Por Arnaldo Jabor (*)
"Ai de ti, Brasil, eu te mandei o sinal, e não recebeste.
Eu te avisei e me ignoraste, displicente e conivente com teus malfeitos e
erros. Ai de ti, eu te analisei com fervor romântico durante os últimos 20
anos, e riste de mim. Ai de ti, Brasil! Eu já vejo os sinais de tua perdição
nos albores de uma tragédia anunciada para o presente do século XXI, que não
terá mais futuro. Ai de ti, Brasil – já vejo também as sarças de fogo onde
queimarás para sempre! Ai de ti, Brasil, que não fizeste reforma alguma e que
deixaste os corruptos usarem a democracia para destruí-la. Malditos os laranjas
e as firmas sem porta.
Ai de ti, Miami, para onde fogem os ladrões que nadam em vossas
piscinas em forma de vagina e corcoveiam em “jet skis”, gargalhando de
impunidade. Malditas as bermudas cor-de-rosa, barrigas arrogantes e carrões que
valem o preço de uma escola. Maldita a cabeleira do Renan, os olhos cobiçosos
de Cunha, malditos vós que ostentais cabelos acaju, gravatas de bolinhas e
jaquetões cobertos de teflon, onde nada cola. Por que rezais em vossos templos,
fariseus de Brasília? Acaso eu não conheço a multidão de vossos pecados???
□ □ □ □
• _INSTRUÇÕES DO EXERCÍCIO_:
A. Explique, em uma a três frases, por que o texto sobre o Brasil lamenta a sorte do país na passagem "Ai de ti, Brasil, que não fizeste reforma alguma".
B. Dê continuidade ao texto sobre o Brasil, começando logo após a última frase apresentada.
O material não é necessário para nenhuma das tarefas.

• _MATERIAL_:
□ □ □ □
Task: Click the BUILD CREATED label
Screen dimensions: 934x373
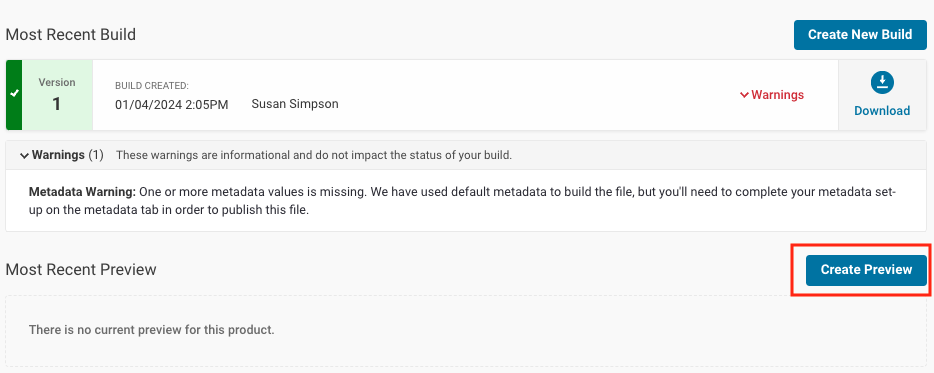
□ □ □ □
• _RESPOSTAS DO EXERCÍCIO_:
A. Porque o Brasil não fez reforma alguma e deixou que os corruptos usassem a democracia para destruí-la.

B.
Ai de vós, celebridades cafajestes, que viveis como se
estivésseis na Corte de Luís XIV, entre bolsas Chanel, gargantilhas de pérola,
tapetes de zebra e elefantes de prata. Portais em vosso peito diamantes em que
se coagularam as lágrimas de mil meninas miseráveis. Ai de vós, pois os miseráveis
se desentocarão, e seus trapos vão brilhar mais que vossos Rolex de ouro. Ai de
ti, cascata de camarões!
Tu não viste o sinal, Brasil. Estás perdido e cego no meio da
iniquidade dos partidos que te assolam e que contemplas com medo e tolerância?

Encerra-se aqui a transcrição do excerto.